ROTHENBURG OB DER TAUBER – Man kennt die Stadt als touristisch und weltweite Berühmtheit. Dafür sorgen über zwei Millionen Besucher und nach den jüngsten statistischen Zahlen rund 564 000 Übernachtungen im Jahr 2018, ein Rekordergebnis! Aber als Industrie- und Gewerbestandort kennt man die Tauberstadt weniger, eher noch als Schulstadt mit den zahlreichen Bildungseinrichtungen.
Dabei zeigt der Blick auf die ehemals reichsfreie Stadt vor allem von Osten aus Richtung der Frankenhöhe ein ganz anderes Bild. Gäbe es nicht die immer noch alles überragenden Türme der historischen Stadtmauer und die der St. Jakobskirche sowie den Rathausturm, dann würde sich Rothenburg ob der Tauber zumindest von dieser Himmelsrichtung nicht anders zeigen wie andere Kleinstädte auch. Der die letzten zwei Jahrzehnte stark angewachsene Siedlungsbrei mit großem Flächenverbrauch verdeutlicht das moderne Rothenburg mit immer mehr Gewerbe und Industrie, aber auch große Wohnbaugebiete.
Dabei ist die Einwohnerzahl mit den baulichen und flächenmäßigen Entwicklungen keineswegs mitgewachsen, sondern war früher sogar noch rückläufig, hat dann stagniert und bewegt sich erst in den letzten Jahren leicht nach oben. In den letzten sieben Jahren sind es annähernd 400 Einwohner mehr, womit man sich insgesamt erst auf eine bescheidene Einwohnerzahl von 11 300 zubewegt, aber nun endlich einen erfreulichen Trend ausweist. Seinen Höhepunkt hat die Stadt nach dem Krieg durch die vielen Flüchtlinge mit bis zu 14 000 Einwohnern erlebt. Und man darf nicht vergessen, dass Rothenburg im Gegensatz zu allen andern bayerischen vergleichbaren Kleinstädten fast keine Eingemeindungen vorgenommen hat. Wäre das wie andernorts üblich mit angrenzenden Gemeinden geschehen, dann würde man heute bis zu 3000 Einwohner mehr ausweisen können.
Rothenburgs großes Glück sind zwei ausschlaggebende Tatsachen, die es zum Touristenort machen: zum einen die Taubertallage im Westen, von wo die Stadtsilhouette heute noch weitgehend historisch erhalten ist (einst als fränkisches Jerusalem bezeichnet), und zum andern der gelungene Wiederaufbau von vierzig Prozent durch amerikanische Bomben zerstörter Altstadt nach 1945.
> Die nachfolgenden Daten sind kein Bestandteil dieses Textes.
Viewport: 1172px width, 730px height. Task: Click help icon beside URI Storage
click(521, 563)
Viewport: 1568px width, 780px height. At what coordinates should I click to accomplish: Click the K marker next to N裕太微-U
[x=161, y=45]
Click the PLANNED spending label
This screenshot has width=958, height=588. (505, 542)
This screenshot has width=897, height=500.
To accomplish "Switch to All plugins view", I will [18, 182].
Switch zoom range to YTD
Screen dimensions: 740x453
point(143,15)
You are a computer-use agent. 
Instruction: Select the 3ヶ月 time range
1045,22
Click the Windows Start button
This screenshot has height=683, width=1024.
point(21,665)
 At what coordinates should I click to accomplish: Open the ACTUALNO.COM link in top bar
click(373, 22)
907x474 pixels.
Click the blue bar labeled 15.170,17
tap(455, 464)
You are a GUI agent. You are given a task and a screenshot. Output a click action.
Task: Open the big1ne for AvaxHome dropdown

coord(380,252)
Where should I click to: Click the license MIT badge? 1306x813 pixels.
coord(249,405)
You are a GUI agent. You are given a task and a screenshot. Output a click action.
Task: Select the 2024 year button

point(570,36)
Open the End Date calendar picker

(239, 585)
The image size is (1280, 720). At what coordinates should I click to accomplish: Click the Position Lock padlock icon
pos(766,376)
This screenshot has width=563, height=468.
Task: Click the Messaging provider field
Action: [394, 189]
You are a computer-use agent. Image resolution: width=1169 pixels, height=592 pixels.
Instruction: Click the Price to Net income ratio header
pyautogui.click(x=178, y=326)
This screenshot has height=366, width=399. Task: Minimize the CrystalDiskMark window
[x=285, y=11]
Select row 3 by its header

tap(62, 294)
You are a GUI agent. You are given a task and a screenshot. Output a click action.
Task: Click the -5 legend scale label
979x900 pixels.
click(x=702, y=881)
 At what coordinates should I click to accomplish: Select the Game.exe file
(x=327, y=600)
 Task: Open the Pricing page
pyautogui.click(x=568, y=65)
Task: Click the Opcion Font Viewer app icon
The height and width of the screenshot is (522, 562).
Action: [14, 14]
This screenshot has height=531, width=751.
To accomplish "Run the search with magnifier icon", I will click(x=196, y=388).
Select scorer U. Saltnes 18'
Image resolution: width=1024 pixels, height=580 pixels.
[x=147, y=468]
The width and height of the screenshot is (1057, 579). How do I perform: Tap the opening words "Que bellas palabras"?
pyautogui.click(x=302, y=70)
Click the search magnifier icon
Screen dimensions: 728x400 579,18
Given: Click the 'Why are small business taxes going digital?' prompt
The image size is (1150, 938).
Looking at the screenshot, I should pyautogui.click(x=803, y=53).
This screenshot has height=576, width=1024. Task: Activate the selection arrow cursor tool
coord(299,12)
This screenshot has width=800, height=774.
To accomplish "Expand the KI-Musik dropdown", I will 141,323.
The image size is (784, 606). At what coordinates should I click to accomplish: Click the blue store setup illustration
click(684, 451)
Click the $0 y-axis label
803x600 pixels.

Verlangt wird also das kommunalpolitische Geschick die Denkmalpflege hochzuhalten, die Altstadt zu bewahren, ihr keine weiteren Verletzungen mehr zuzufügen und das Ganze mit der Moderne zu verbinden. So wie es sich in der Bildergalerie darstellt ist es eben nur der eine Teil der Stadt – und zwar der, den die Millionen Touristen meist gar nicht kennen und höchstens bei der Anfahrt kurz wahrnehmen. Ein Spaziergang durch die alte Reichsstadt und ins Taubertal ist natürlich viel romantischer und deswegen kommen die Besucher schließlich auch nach Rothenburg.